La tante est LE personnage lumineux du récit. Elle connaît parfaitement la situation familiale. Elle aussi tente de compenser comme elle peut. Elle remplit le frigo, elle vient parfois ouvrir la maison pour aérer les lieux. La relation qu’elle cultive avec sa nièce est formidable. Elle l’emmène se promener à la forêt ou à la plage, elle l’emmène au restaurant. Surtout elle lui offre un espace pour souffler, pour respirer, pour s’exprimer librement. Son discours est le plus souvent mesuré. Elle s’exprime par litotes, par antiphrases pour atténuer l’expression de ses pensées. Elle fait preuve de beaucoup de pudeur. Elle peut aussi énoncer des vérités à sa nièce (« Tu sais Doudou, en théorie ce sont les parents qui prennent soin de enfants, pas l’inverse… »(p42)) ou à sa sœur (ou belle-sœur) (« Qu’est-ce que tu attends pour réagir !» p114). Il y a un côté dur dans ce personnage célibataire, sans enfant, pris par son travail. Mais il y a toujours cette tendresse, exprimée sous couvert d’humour, qui génère une très jolie connivence entre la tante et la nièce.
Il est nécessaire de faire des liens pas toujours explicites entre les discours, les personnages, les illustrations pour comprendre l’histoire. Il y a en effet beaucoup d’implicite. Il faut observer les indices disséminés dans le texte et dans les images pour bien comprendre l’état fébrile de la mère. Il faut surtout interpréter les échanges entre la tante et la nièce pour percevoir les nombreux sous-entendus. Que signifie par exemple la question « Ca va aller ? » de la tante dans les premières pages, que veut dire la petite fille quand elle répond (« La théorie, elle connaît pas maman»). Pourquoi la petite fille n’arrive-t-elle à dire que « oui » ou « non » à un moment donné ? Les deux protagonistes savent tellement de choses que le lecteur ne sait pas ! Il doit parfois décoder leurs échanges pour comprendre les insinuations, les arrière-pensées, les allusions.
━━━━━━━━
- [Consignes]
1. Réécrivez sous forme de liste le paragraphe du document source qui commence par « La tante est LE personnage lumineux du récit », en conservant ses faits principaux.
2. Prolongez le document source sur la tante et sa nièce à partir de sa dernière phrase.

- [Données fournies]
━━━━━━━━
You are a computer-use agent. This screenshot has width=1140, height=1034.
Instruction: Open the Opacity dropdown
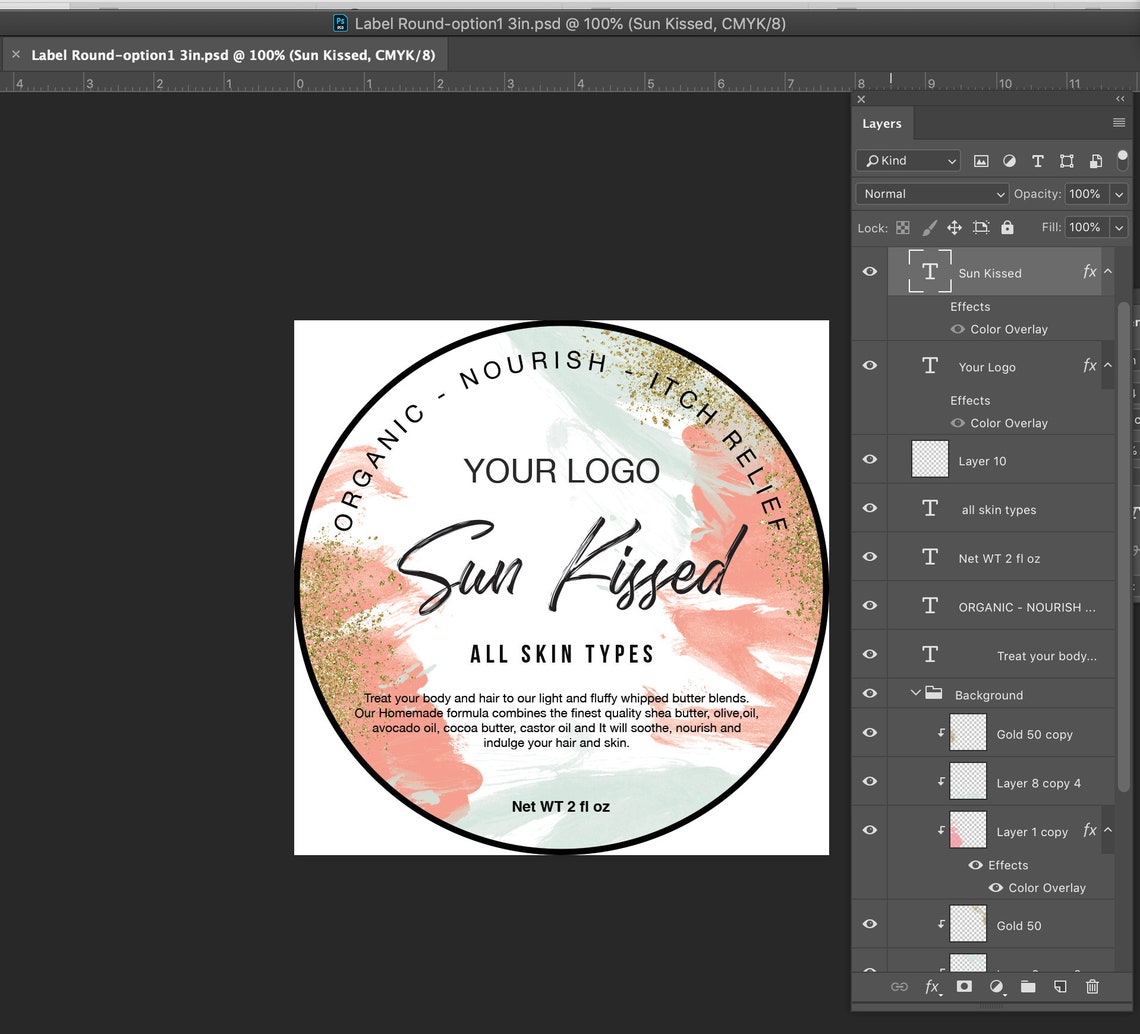click(x=1118, y=193)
━━━━━━━━
- [Réponses par consigne]
1.
- La tante est le personnage lumineux du récit et connaît parfaitement la situation familiale.
- Elle compense comme elle peut : elle remplit le frigo et vient parfois aérer la maison.
- Elle entretient avec sa nièce une relation formidable. Elle l'emmène en forêt, à la plage ou au restaurant et lui offre surtout un espace pour souffler et s'exprimer librement.
- Son discours est mesuré et pudique, fait de litotes et d'antiphrases.
- Elle sait aussi dire des vérités, à sa nièce (p. 42) comme à sa sœur ou belle-sœur (p. 114).
- Ce personnage célibataire, sans enfant et pris par son travail a un côté dur.
- Sa tendresse, exprimée avec humour, crée une très jolie connivence avec sa nièce.

2.
On constate que les institutions de protection de l’enfance n’ont pas le bon rôle. L’école n’a rien vu, ne sait rien. Les personnels sociaux ont l’air diaboliques au regard de la fillette. On dirait qu’ils viennent profiter de la situation pour la dévorer. Les auteures font bel et bien état du point de vue de l’enfant qui calfeutre tout pour rester avec son parent et qui craint l’environnement extérieur. Il faut attendre l’accident et le constat médical pour qu’enfin une issue se fasse jour. C’est encore une fois la tante qui, avec douceur et humour, annonce à sa nièce l’hospitalisation de sa mère. Une bonne nouvelle dit-elle. Heureusement la « mauvaise nouvelle » qu’elle annonce ensuite est assez joyeuse puisque la nièce et la tante vont partager leur vie en attendant le retour de la malade.
Merci la tendresse est un récit tragique et pourtant lumineux. C’est un ouvrage qui touche de plein fouet. Il peut éveiller des consciences, il peut faire écho, il peut rendre curieux le lecteur. Mais il peut aussi le déstabiliser. Nous pensons qu’il ne faut pas le proposer à des lecteurs trop jeunes. Mais nous le recommandons chaudement aux lecteurs plus âgés, niveau collège.